Switch "GUI agent" to "screen agent" in the stretch from the line containing "475x380 pixels. At" through the line containing "ending the first", and write out those lines with nothing else changed.

#### Item-finding records:
========
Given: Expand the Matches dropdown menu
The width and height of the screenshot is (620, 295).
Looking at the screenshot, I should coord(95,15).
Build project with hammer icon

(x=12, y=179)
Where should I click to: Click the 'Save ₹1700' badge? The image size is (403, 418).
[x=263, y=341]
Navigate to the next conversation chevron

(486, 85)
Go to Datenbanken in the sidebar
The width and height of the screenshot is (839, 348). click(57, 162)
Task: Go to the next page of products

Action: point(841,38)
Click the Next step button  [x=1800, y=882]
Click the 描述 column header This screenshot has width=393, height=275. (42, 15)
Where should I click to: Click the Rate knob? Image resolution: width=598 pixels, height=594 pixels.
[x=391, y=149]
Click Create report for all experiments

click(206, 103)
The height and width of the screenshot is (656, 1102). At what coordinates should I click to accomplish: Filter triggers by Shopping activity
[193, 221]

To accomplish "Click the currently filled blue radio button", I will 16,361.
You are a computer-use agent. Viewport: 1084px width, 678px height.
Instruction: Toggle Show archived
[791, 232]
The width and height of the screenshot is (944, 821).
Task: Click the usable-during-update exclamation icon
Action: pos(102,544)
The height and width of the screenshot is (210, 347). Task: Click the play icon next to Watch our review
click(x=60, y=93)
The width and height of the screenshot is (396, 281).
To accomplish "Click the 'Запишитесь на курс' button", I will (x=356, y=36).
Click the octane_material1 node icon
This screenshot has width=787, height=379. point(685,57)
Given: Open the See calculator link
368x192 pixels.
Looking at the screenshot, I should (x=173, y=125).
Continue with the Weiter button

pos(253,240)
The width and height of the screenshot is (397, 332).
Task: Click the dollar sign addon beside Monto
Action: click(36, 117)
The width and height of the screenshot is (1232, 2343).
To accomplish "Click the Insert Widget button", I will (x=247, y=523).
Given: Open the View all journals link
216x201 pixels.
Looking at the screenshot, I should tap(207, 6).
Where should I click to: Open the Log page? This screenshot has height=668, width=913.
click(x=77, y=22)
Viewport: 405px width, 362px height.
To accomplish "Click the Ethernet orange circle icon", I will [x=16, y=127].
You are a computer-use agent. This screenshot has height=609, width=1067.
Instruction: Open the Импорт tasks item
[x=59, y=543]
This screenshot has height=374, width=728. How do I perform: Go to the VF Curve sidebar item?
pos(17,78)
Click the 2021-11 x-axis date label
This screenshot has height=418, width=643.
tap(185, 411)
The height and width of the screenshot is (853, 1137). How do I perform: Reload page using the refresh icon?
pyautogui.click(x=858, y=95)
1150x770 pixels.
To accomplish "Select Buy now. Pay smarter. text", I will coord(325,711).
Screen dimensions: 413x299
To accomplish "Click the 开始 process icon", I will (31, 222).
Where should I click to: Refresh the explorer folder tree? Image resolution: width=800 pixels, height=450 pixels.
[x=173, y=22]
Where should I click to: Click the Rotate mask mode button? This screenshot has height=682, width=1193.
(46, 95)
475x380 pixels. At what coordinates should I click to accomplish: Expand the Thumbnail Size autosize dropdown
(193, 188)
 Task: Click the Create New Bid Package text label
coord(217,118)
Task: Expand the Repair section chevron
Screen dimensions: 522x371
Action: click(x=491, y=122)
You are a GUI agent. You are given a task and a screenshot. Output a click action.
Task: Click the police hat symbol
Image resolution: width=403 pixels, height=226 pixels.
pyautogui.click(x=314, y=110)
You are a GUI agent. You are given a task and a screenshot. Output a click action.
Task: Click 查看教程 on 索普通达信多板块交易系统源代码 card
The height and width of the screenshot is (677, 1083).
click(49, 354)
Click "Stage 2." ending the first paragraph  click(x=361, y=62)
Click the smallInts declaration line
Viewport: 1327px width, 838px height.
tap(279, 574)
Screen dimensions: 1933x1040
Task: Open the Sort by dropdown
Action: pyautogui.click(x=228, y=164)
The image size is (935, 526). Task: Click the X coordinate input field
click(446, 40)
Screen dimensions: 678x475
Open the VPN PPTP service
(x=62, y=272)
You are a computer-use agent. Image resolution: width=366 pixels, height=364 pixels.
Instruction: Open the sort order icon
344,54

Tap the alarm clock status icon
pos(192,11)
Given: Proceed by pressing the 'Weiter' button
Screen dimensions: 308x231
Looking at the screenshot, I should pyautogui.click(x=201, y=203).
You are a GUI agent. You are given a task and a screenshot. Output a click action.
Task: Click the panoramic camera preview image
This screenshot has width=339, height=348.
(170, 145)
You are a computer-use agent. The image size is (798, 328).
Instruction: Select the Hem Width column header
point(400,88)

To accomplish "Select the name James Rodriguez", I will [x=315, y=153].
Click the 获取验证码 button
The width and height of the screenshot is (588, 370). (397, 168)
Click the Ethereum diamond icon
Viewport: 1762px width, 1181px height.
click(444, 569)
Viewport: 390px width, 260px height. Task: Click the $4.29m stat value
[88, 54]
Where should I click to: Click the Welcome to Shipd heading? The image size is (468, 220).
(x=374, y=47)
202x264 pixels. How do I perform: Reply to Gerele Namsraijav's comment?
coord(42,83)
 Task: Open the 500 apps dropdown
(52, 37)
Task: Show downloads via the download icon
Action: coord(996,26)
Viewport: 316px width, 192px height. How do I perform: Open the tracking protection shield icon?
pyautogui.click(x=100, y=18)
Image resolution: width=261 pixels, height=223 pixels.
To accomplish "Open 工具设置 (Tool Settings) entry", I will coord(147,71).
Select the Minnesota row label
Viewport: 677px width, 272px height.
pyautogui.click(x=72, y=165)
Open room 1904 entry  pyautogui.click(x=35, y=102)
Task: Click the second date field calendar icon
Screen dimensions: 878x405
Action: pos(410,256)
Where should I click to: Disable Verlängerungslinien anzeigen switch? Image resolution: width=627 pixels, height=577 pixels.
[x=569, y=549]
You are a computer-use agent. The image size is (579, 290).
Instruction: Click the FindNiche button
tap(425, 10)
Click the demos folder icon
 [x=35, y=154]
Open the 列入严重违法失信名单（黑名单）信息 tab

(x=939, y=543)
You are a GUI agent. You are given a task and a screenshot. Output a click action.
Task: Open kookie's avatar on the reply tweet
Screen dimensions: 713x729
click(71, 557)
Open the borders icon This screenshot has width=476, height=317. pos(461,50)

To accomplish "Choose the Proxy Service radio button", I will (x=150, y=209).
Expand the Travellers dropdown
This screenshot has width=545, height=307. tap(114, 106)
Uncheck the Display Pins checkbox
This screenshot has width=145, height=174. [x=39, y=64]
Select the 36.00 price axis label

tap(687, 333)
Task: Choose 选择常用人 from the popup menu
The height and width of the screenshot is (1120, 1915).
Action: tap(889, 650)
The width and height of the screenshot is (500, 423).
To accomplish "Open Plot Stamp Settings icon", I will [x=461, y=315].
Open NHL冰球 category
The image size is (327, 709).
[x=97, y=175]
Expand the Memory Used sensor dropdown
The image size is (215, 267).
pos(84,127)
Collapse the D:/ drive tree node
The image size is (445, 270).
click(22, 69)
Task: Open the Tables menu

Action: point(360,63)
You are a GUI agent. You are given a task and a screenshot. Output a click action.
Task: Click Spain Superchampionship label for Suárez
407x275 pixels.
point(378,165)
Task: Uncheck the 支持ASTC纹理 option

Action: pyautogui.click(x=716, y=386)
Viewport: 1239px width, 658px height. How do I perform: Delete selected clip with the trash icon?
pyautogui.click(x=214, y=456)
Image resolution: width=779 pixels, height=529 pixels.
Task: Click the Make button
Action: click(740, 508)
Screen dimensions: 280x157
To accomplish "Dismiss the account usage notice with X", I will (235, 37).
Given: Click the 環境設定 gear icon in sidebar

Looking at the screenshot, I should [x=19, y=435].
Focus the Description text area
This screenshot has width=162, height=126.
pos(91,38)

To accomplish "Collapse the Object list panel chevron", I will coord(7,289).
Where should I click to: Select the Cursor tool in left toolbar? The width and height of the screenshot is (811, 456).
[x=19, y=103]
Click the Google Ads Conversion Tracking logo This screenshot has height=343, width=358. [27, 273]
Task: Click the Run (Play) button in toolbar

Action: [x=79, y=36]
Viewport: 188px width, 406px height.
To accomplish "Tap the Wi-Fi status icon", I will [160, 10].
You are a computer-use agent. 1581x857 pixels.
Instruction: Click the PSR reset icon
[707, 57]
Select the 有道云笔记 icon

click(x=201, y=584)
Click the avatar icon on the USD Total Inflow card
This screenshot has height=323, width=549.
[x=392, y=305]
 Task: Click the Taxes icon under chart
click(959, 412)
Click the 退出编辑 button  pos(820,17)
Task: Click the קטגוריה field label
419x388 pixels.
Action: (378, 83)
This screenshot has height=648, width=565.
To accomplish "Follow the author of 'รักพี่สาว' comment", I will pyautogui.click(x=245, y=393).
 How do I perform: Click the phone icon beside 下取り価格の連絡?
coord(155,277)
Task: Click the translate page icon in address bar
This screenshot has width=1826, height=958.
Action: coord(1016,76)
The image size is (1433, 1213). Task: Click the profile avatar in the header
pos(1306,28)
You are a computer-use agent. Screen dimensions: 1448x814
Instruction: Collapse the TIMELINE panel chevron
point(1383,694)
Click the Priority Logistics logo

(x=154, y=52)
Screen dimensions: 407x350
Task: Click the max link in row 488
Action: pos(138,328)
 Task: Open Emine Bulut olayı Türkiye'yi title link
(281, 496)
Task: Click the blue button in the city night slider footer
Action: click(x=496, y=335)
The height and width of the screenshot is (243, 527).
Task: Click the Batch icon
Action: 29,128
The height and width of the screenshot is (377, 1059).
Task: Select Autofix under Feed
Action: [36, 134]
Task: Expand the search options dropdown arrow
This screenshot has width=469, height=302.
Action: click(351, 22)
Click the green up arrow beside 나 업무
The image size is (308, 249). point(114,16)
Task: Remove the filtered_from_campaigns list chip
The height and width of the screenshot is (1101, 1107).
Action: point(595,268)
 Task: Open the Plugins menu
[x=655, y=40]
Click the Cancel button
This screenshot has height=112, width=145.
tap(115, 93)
========
#### Finished task:
475x380 pixels. At what coordinates should I click to accomplish: Expand the Thumbnail Size autosize dropdown
(193, 188)
 Task: Click the Create New Bid Package text label
coord(217,118)
Task: Expand the Repair section chevron
Screen dimensions: 522x371
Action: click(x=491, y=122)
You are a screen agent. You are given a task and a screenshot. Output a click action.
Task: Click the police hat symbol
Image resolution: width=403 pixels, height=226 pixels.
pyautogui.click(x=314, y=110)
You are a screen agent. You are given a task and a screenshot. Output a click action.
Task: Click 查看教程 on 索普通达信多板块交易系统源代码 card
The height and width of the screenshot is (677, 1083).
click(49, 354)
Click "Stage 2." ending the first paragraph  click(x=361, y=62)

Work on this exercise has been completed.